Set task → Reproduce each of the following records verbatim, line by line.

Provided records →
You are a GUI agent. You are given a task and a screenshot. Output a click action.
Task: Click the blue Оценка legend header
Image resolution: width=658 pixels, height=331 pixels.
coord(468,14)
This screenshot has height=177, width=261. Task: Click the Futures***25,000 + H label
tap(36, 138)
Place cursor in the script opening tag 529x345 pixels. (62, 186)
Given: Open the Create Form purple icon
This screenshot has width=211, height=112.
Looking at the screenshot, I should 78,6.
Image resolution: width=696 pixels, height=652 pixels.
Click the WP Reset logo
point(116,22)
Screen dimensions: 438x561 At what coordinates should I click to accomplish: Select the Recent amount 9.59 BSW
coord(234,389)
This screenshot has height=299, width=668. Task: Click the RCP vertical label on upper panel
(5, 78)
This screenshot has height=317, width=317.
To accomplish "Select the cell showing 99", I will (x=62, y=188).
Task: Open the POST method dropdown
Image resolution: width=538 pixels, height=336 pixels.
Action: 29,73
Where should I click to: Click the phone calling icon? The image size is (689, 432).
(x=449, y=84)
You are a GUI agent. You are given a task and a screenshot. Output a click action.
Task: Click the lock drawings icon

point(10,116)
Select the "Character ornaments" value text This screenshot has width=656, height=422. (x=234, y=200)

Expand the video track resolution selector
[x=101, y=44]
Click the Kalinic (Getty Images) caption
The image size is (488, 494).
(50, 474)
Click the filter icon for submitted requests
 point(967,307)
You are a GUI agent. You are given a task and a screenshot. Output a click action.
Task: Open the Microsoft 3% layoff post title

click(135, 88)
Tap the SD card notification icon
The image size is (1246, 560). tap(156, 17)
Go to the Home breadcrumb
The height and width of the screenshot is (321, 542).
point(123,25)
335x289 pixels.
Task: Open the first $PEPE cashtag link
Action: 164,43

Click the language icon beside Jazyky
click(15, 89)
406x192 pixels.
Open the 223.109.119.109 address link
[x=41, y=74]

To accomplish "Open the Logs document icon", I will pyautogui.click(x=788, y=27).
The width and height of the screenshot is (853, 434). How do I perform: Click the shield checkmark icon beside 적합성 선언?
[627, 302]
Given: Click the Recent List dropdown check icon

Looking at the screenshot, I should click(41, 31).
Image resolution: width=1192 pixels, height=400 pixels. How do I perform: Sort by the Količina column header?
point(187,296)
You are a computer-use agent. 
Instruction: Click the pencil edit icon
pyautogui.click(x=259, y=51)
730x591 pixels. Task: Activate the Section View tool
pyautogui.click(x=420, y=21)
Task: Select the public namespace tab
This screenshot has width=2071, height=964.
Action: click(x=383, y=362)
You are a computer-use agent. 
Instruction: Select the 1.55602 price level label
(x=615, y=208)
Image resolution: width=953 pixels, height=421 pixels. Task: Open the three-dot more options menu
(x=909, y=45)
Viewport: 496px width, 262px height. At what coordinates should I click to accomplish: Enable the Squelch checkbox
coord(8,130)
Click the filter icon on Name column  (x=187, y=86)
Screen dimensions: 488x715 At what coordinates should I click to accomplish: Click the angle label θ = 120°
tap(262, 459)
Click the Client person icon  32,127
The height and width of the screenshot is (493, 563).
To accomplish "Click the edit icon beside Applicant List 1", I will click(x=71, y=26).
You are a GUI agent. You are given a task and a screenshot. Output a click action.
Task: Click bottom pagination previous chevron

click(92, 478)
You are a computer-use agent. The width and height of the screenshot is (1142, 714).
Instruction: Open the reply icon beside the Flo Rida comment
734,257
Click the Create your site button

Task response →
You are a GUI agent. You are given a task and a screenshot. Output a click action.
Task: Click the blue Оценка legend header
Image resolution: width=658 pixels, height=331 pixels.
coord(468,14)
This screenshot has height=177, width=261. Task: Click the Futures***25,000 + H label
tap(36, 138)
Place cursor in the script opening tag 529x345 pixels. (62, 186)
Given: Open the Create Form purple icon
This screenshot has width=211, height=112.
Looking at the screenshot, I should 78,6.
Image resolution: width=696 pixels, height=652 pixels.
Click the WP Reset logo
point(116,22)
Screen dimensions: 438x561 At what coordinates should I click to accomplish: Select the Recent amount 9.59 BSW
coord(234,389)
This screenshot has height=299, width=668. Task: Click the RCP vertical label on upper panel
(5, 78)
This screenshot has height=317, width=317.
To accomplish "Select the cell showing 99", I will (x=62, y=188).
Task: Open the POST method dropdown
Image resolution: width=538 pixels, height=336 pixels.
Action: 29,73
Where should I click to: Click the phone calling icon? The image size is (689, 432).
(x=449, y=84)
You are a GUI agent. You are given a task and a screenshot. Output a click action.
Task: Click the lock drawings icon

point(10,116)
Select the "Character ornaments" value text This screenshot has width=656, height=422. (x=234, y=200)

Expand the video track resolution selector
[x=101, y=44]
Click the Kalinic (Getty Images) caption
The image size is (488, 494).
(50, 474)
Click the filter icon for submitted requests
 point(967,307)
You are a GUI agent. You are given a task and a screenshot. Output a click action.
Task: Open the Microsoft 3% layoff post title

click(135, 88)
Tap the SD card notification icon
The image size is (1246, 560). tap(156, 17)
Go to the Home breadcrumb
The height and width of the screenshot is (321, 542).
point(123,25)
335x289 pixels.
Task: Open the first $PEPE cashtag link
Action: 164,43

Click the language icon beside Jazyky
click(15, 89)
406x192 pixels.
Open the 223.109.119.109 address link
[x=41, y=74]

To accomplish "Open the Logs document icon", I will pyautogui.click(x=788, y=27).
The width and height of the screenshot is (853, 434). How do I perform: Click the shield checkmark icon beside 적합성 선언?
[627, 302]
Given: Click the Recent List dropdown check icon

Looking at the screenshot, I should click(41, 31).
Image resolution: width=1192 pixels, height=400 pixels. How do I perform: Sort by the Količina column header?
point(187,296)
You are a computer-use agent. 
Instruction: Click the pencil edit icon
pyautogui.click(x=259, y=51)
730x591 pixels. Task: Activate the Section View tool
pyautogui.click(x=420, y=21)
Task: Select the public namespace tab
This screenshot has width=2071, height=964.
Action: click(x=383, y=362)
You are a computer-use agent. 
Instruction: Select the 1.55602 price level label
(x=615, y=208)
Image resolution: width=953 pixels, height=421 pixels. Task: Open the three-dot more options menu
(x=909, y=45)
Viewport: 496px width, 262px height. At what coordinates should I click to accomplish: Enable the Squelch checkbox
coord(8,130)
Click the filter icon on Name column  (x=187, y=86)
Screen dimensions: 488x715 At what coordinates should I click to accomplish: Click the angle label θ = 120°
tap(262, 459)
Click the Client person icon  32,127
The height and width of the screenshot is (493, 563).
To accomplish "Click the edit icon beside Applicant List 1", I will click(x=71, y=26).
You are a GUI agent. You are given a task and a screenshot. Output a click action.
Task: Click bottom pagination previous chevron

click(92, 478)
You are a computer-use agent. The width and height of the screenshot is (1142, 714).
Instruction: Open the reply icon beside the Flo Rida comment
734,257
Click the Create your site button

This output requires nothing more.